- **Exercise requirements**: Copy out every line of the records where the string "Task" occurs.

Top of Data to examine

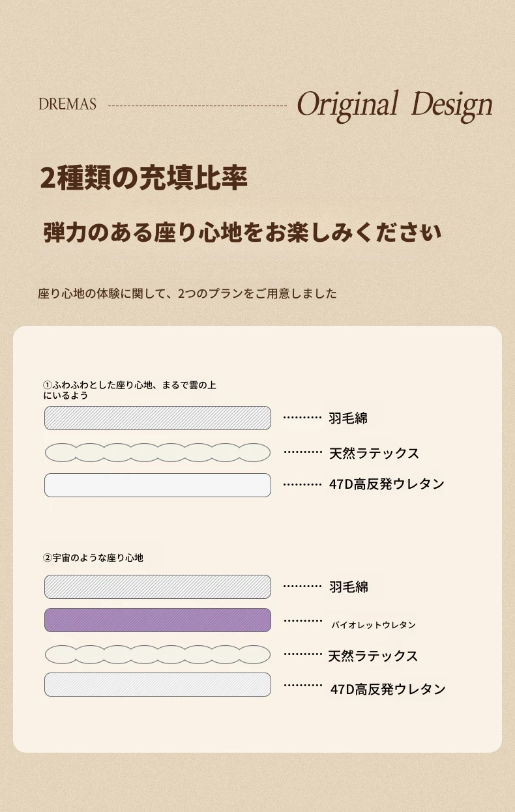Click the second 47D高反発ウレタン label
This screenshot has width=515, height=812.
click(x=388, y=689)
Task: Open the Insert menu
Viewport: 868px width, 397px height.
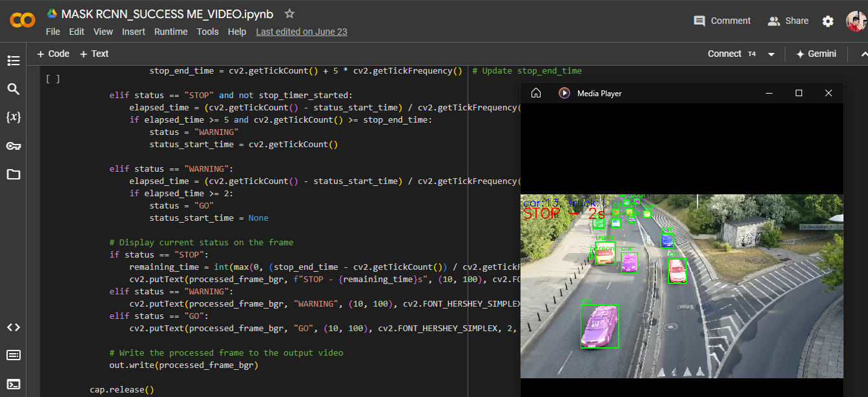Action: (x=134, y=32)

Bottom of Data to examine
Top of Data to examine

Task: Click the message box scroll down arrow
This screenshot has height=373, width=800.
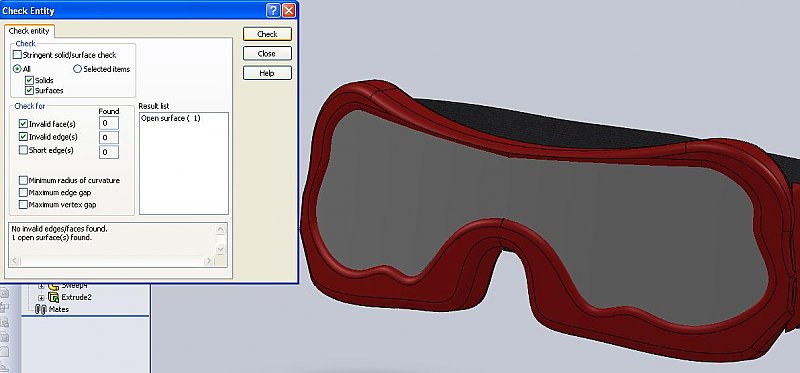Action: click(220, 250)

Bottom of Data to examine

- **Result for this exercise**:
Task: Open the Insert menu
Task: Click the message box scroll down arrow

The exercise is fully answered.